On Oct 3, 2008, at 12:46 PM, Jed Rothwell wrote:

Edmund Storms wrote:

Has any one noticed that Palin cannot complete a logical thought to
its logical end without injecting random ideas?  This way of thinking
is similar to the unscripted Bush.

Very similar. I have not seen this before. Bush and Palin are both smart in many ways, but they are incurious, unorganized and incapable of expressing coherent thought. Also, you might say they have no respect for facts. Palin was described in the Atlanta Journal the other day:

". . . many Alaska political observers have advised against underestimating her. Several former rivals have pointed to her uncanny ability to make emotional connections with voters, even when she can't answer a question.

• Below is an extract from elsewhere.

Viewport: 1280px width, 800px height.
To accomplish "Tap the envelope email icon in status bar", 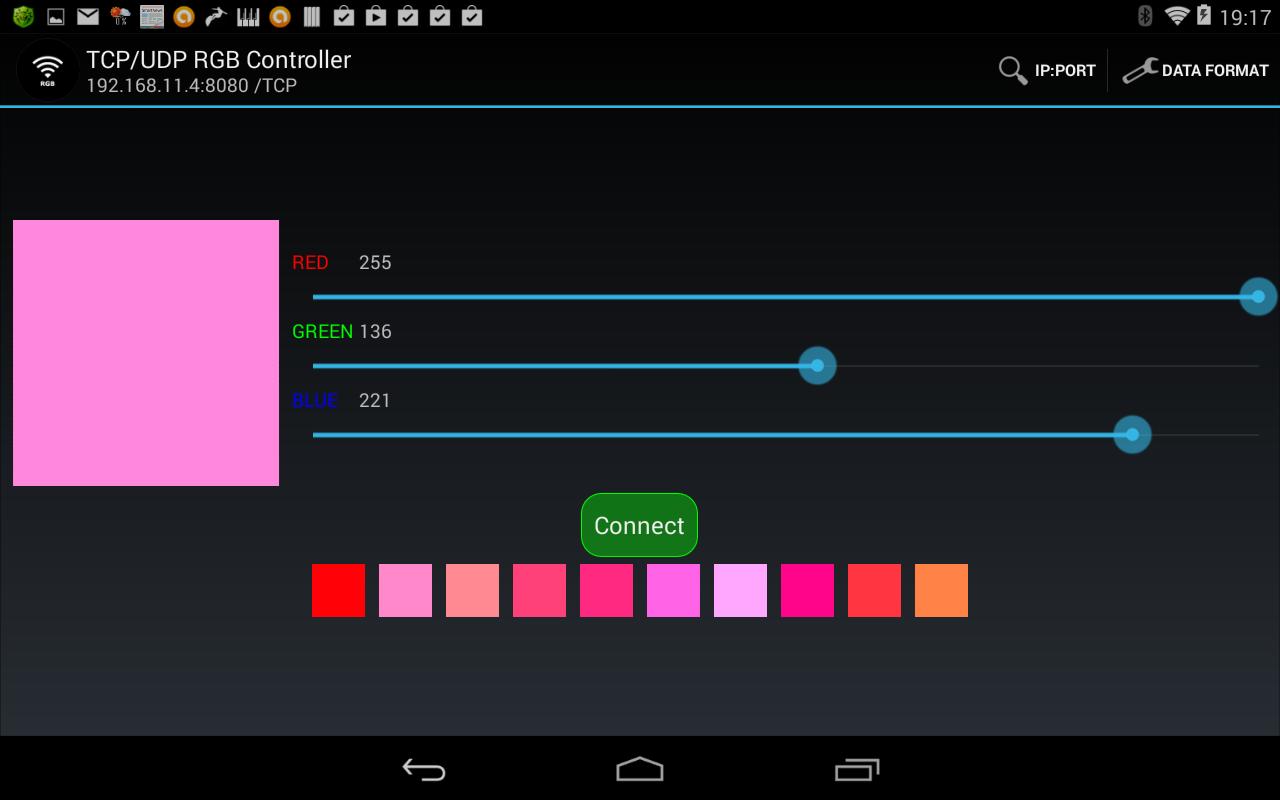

Andrew Halcro, who lost the governor's race to Palin in 2006, wrote in the Anchorage Daily News last week that she was unintimidated by his mastery of policy details.

'Andrew, I watch you at these debates with no notes, no papers and yet when asked questions you spout off facts, figures and policies and I'm amazed. But then I look out into the audience and I ask myself, 'Does any of that matter?' ' he recalls Palin telling him after a debate. . . ."

http://www.ajc.com/search/content/opinion/stories/2008/10/01/tucked.html

The Bush administration's contempt for facts was made famous by this quote:

"The aide [who was upset with the author] said that guys like me were 'in what we call the reality-based community,' which he defined as people who 'believe that solutions emerge from your judicious study of discernible reality.' I nodded and murmured something about enlightenment principles and empiricism. He cut me off. 'That's not the way the world really works anymore,' he continued. ''We're an empire now, and when we act, we create our own reality. And while you're studying that reality -- judiciously, as you will -- we'll act again, creating other new realities, which you can study too, and that's how things will sort out. We're history's actors . . . and you, all of you, will be left to just study what we do.'"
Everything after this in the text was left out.